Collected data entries
—————
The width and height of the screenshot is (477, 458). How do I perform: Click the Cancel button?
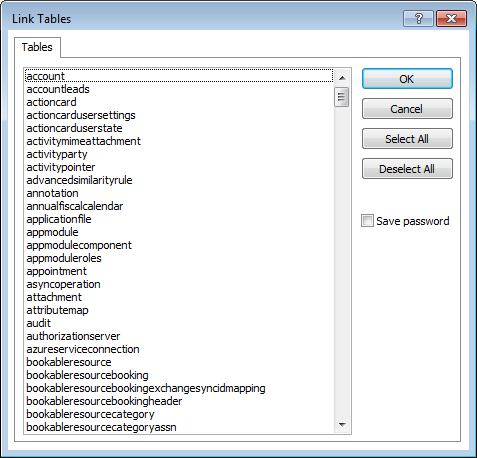coord(407,109)
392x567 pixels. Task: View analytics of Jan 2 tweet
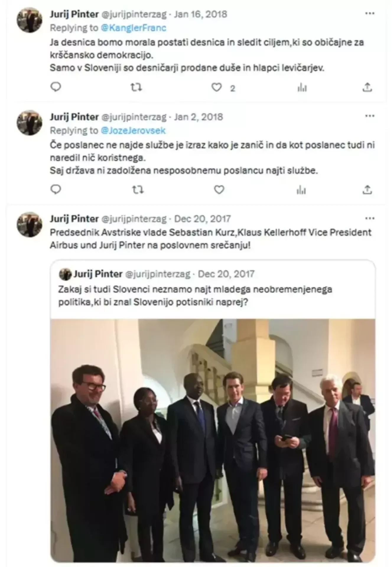click(x=301, y=190)
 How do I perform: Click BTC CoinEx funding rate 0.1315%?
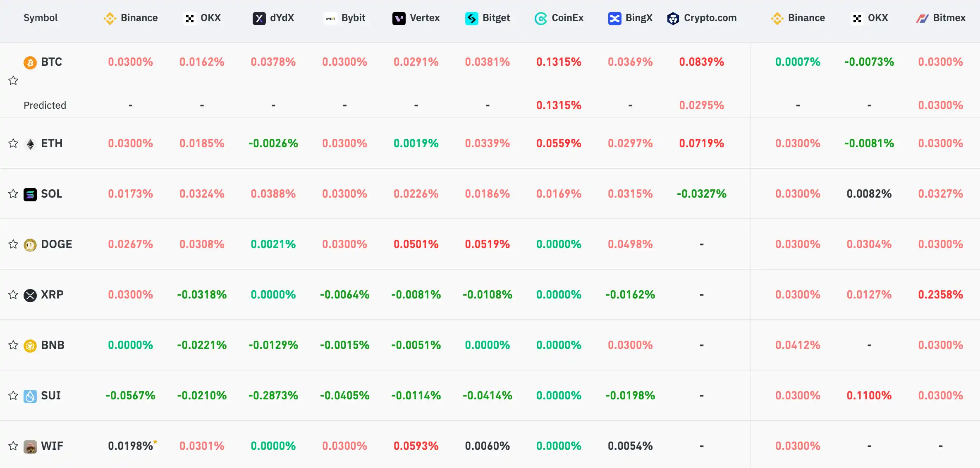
—————
The copy must reproduce every entry exactly while excluding all pictures.

◆ **SOLUTION FOR THIS PROBLEM**
The width and height of the screenshot is (477, 458). How do I perform: Click the Cancel button?
coord(407,109)
392x567 pixels. Task: View analytics of Jan 2 tweet
click(x=301, y=190)
 How do I perform: Click BTC CoinEx funding rate 0.1315%?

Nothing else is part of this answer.